═════ EXERCISE DATA
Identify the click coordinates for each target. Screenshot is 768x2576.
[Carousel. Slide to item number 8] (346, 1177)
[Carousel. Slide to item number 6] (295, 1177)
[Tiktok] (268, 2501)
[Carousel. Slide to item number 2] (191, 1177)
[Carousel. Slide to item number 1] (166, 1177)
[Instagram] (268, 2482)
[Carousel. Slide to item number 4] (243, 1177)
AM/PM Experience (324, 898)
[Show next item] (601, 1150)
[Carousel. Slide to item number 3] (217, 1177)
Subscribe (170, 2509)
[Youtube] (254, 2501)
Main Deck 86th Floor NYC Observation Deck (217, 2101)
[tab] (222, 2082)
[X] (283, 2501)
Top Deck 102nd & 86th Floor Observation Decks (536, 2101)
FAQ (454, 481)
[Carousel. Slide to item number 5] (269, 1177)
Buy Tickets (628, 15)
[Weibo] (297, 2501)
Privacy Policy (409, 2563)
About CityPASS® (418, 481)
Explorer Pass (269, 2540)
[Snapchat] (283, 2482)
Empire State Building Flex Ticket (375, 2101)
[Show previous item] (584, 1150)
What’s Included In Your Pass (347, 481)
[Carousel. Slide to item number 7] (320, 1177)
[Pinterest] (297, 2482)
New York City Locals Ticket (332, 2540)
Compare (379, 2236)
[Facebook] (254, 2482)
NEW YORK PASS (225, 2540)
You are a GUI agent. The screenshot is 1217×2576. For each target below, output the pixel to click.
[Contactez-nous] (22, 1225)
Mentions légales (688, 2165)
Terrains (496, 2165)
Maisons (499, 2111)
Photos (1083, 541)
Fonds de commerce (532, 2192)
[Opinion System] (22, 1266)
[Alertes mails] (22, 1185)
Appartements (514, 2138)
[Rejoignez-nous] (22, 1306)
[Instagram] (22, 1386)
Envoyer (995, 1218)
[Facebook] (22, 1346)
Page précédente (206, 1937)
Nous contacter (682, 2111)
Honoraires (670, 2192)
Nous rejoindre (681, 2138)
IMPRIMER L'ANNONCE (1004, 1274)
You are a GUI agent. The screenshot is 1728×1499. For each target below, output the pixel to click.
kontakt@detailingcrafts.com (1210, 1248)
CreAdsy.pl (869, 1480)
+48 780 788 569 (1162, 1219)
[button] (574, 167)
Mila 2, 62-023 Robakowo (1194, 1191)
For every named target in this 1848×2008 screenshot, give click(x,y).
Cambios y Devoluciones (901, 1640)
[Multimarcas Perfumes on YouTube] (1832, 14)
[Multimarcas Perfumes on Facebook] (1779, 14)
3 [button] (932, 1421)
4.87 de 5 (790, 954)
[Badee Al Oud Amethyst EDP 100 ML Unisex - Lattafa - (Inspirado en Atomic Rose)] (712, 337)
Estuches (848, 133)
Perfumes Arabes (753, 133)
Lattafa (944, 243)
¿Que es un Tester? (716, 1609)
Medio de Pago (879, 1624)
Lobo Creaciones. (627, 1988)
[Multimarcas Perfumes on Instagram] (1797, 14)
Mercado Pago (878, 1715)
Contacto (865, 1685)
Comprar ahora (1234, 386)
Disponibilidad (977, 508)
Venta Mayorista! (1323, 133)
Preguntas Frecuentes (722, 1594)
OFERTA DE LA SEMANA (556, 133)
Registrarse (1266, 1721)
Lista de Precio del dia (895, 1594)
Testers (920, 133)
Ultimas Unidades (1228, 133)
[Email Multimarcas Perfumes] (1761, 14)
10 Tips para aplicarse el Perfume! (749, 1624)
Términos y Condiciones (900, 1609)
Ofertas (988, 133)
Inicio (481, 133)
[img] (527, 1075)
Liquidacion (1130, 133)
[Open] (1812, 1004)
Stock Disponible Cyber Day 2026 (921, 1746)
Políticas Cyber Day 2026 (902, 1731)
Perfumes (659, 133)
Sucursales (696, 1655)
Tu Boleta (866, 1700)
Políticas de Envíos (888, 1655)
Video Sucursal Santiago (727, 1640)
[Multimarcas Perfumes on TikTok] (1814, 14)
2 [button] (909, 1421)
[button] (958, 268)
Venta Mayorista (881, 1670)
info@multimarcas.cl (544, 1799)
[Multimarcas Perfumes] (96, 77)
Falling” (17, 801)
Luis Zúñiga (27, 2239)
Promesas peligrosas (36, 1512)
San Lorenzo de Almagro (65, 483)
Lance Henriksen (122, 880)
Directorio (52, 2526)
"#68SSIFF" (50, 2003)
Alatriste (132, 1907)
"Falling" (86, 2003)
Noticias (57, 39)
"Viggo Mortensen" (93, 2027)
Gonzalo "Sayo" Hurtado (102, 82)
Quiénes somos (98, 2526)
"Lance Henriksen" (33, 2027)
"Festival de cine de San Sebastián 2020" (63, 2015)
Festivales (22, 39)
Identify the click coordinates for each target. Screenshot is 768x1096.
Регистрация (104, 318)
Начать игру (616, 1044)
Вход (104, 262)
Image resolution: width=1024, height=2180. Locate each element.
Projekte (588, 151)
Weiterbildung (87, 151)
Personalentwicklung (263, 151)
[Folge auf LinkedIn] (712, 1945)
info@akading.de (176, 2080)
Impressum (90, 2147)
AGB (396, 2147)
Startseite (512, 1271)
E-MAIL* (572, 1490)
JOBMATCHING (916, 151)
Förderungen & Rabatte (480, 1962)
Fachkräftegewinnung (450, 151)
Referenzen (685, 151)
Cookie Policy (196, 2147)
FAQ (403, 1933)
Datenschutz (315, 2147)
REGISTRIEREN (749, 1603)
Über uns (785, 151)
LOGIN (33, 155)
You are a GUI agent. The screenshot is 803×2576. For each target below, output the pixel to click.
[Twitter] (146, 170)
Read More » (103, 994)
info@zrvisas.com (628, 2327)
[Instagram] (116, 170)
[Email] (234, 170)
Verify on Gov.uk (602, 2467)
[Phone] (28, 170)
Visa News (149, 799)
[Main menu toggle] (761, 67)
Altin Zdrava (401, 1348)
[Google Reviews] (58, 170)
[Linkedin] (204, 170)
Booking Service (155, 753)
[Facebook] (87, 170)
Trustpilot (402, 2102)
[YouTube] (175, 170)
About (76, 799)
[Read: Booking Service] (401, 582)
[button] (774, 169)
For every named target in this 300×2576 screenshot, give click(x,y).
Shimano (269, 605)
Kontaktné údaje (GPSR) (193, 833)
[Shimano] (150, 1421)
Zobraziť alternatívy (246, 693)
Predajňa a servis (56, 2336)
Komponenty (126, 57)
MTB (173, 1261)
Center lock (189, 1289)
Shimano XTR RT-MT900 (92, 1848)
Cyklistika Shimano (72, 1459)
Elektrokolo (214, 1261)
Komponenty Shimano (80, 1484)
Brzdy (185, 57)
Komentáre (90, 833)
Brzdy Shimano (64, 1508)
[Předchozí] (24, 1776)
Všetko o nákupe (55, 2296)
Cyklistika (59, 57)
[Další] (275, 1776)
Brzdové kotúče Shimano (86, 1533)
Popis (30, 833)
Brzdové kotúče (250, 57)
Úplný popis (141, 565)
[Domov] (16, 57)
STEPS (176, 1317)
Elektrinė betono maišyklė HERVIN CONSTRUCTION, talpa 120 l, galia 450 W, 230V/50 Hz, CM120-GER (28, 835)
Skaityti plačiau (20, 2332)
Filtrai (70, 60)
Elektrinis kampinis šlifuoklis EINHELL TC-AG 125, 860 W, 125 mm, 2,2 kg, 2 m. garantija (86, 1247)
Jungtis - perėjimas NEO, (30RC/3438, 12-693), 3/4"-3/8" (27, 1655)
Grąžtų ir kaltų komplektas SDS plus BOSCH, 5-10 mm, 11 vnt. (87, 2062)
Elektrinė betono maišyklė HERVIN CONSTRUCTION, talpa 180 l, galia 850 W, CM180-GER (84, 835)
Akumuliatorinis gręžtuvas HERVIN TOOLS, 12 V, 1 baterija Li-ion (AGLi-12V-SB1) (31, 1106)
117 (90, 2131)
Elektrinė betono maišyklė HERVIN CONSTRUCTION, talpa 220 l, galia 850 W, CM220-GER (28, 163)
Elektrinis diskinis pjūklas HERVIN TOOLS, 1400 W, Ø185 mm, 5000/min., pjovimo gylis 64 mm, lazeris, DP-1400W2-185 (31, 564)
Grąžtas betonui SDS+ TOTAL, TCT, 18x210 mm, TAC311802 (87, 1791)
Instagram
══════════
## WORK INSTRUCTIONS:
Of the entries above, repeat exactly the lines from the line with "Visa News (149, 799)" through the line with "[button] (774, 169)", both of them included.

## REPLY TO THE TASK:
Visa News (149, 799)
[Main menu toggle] (761, 67)
Altin Zdrava (401, 1348)
[Google Reviews] (58, 170)
[Linkedin] (204, 170)
Booking Service (155, 753)
[Facebook] (87, 170)
Trustpilot (402, 2102)
[YouTube] (175, 170)
About (76, 799)
[Read: Booking Service] (401, 582)
[button] (774, 169)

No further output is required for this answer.